Geological structure

CPEC passes through the western edge of the Tibetan Plateau and is located at the junction of the Western Himalayan and Pamir syntaxes, which is one of the most tectonically active regions worldwide (Kumar et al., 2013). The main active faults of CPEC include the Kashir River Fault, Tashikurgan Fault, Karakorum Fault, Main Himalayan Thrust (MHT), and Pamir Frontal Thrust. The structural deformation is mainly concentrated in the Karakoram strike-slip fault zone and the Tashikurgan Fault (Martin, 2017).

Geomorphology

The landform type of CPEC from north to south include Kashgar Plain, northern high mountain area, western low mountain area, Baluchistan Plateau, Potwar Plateau, and Indus Plain (Yang and Liu, 2005). The northern high mountain area covers the Karakoram Range and Himalayan and Hindu Kush ranges, with K2 and Nanga Parbat, two mountain peaks of higher than 8000 m located in this region. The Baluchistan Plateau, located in the western part of the corridor, is mainly composed of north–south parallel ranges with an average altitude above 3000 m, and the plateau is at an altitude between 500 and 2000 m. The Potwar Plateau is bounded by Hazara Mountain and Pirpanjai Mountain in the north; Salt range in the south; and Indus River and its tributary Jelum River in the west and east, respectively. The area of the Potwar Plateau is 4,350 km2 and the altitude is around 500 m (Xu et al., 1982; Miller and Craig, 1996).

Climate

The climate of CPEC is affected by the interaction of Westerly and Southwest monsoons. Most of the area has an arid and semiarid climate, except the western coast where the climate is tropical monsoon. Annual precipitation increases first and then decreases from south to north. The maximum annual precipitation is exceeding 1200 mm and the minimum rainfall is less than 100 mm (Yu et al., 2021).

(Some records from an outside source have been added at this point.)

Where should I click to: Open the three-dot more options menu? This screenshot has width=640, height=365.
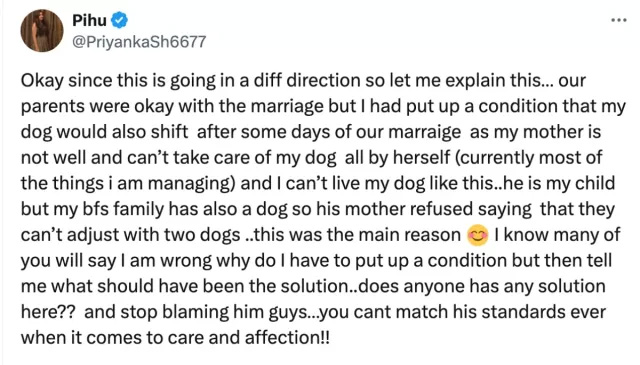coord(618,20)
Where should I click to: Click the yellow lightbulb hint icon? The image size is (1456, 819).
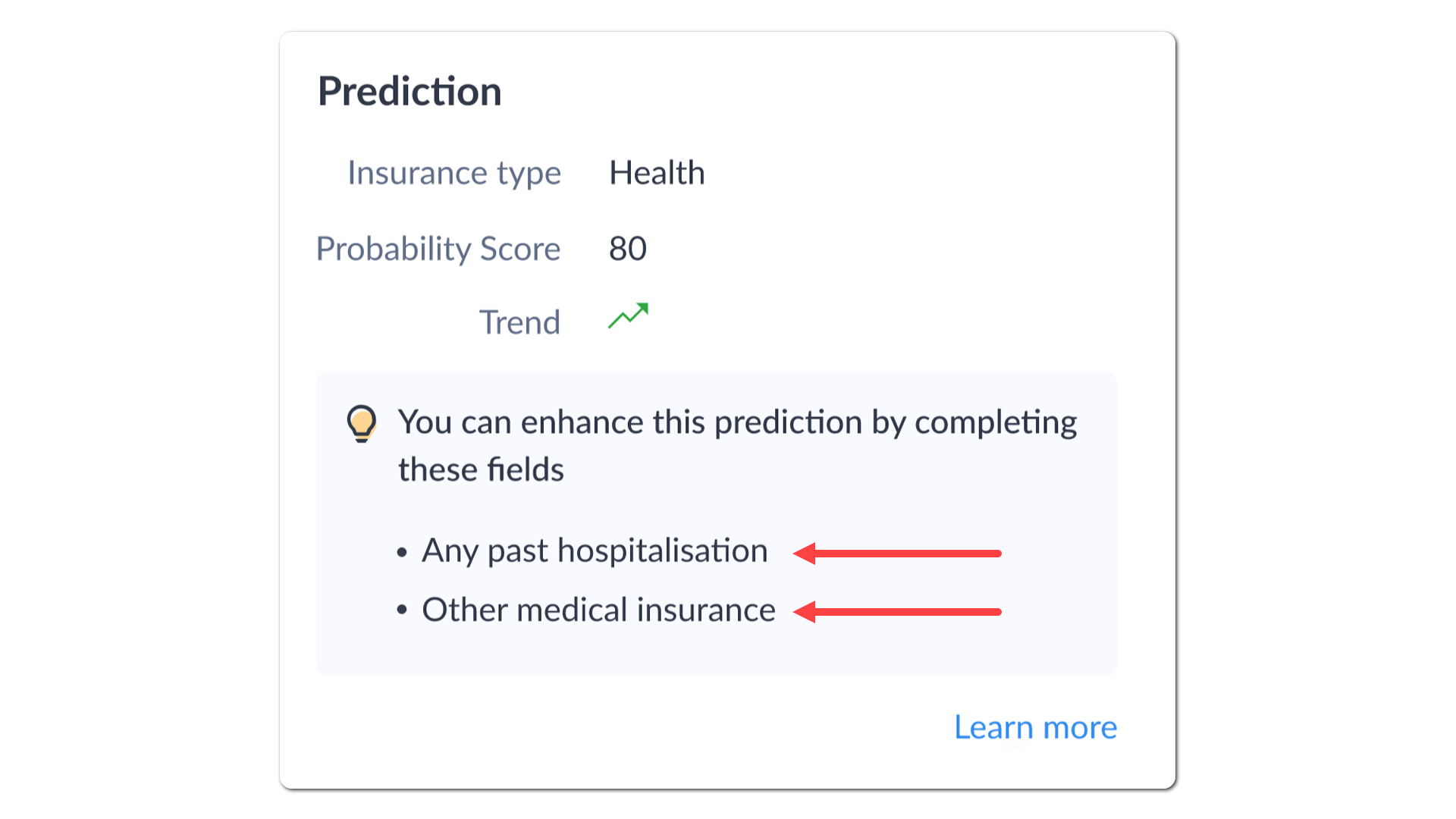362,423
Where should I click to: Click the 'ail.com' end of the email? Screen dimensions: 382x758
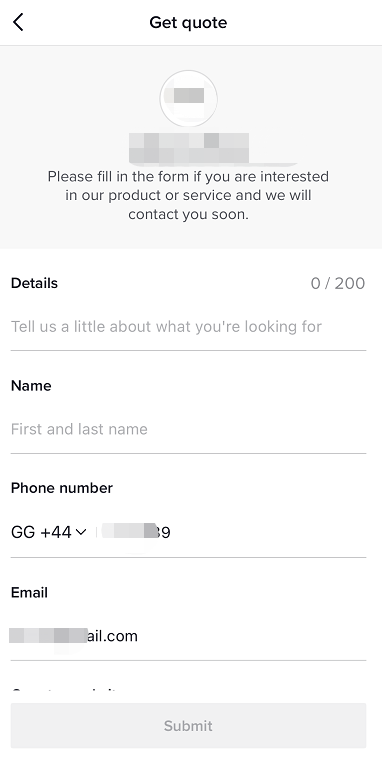(112, 636)
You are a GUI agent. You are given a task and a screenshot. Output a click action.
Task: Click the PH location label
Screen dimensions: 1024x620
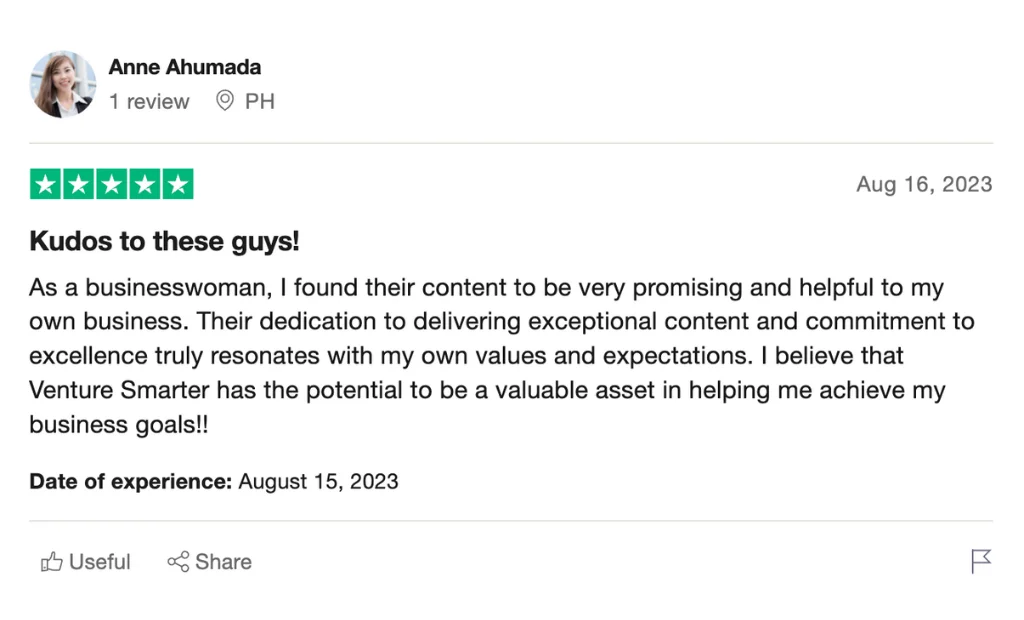(262, 101)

Data source and methodology

Data source

Causative factors

Based on the distribution and characteristics of landslides in this region, causative factors (e.g., topography, geology, and land use) and triggering factors (e.g., earthquake and rainfall) were considered for the landslide hazard assessment in this study. Altitude, slope gradient, slope aspect, relief amplitude, distance to fault, distance to epicenter, and annual precipitation were selected as alternative landslide hazard assessing factors.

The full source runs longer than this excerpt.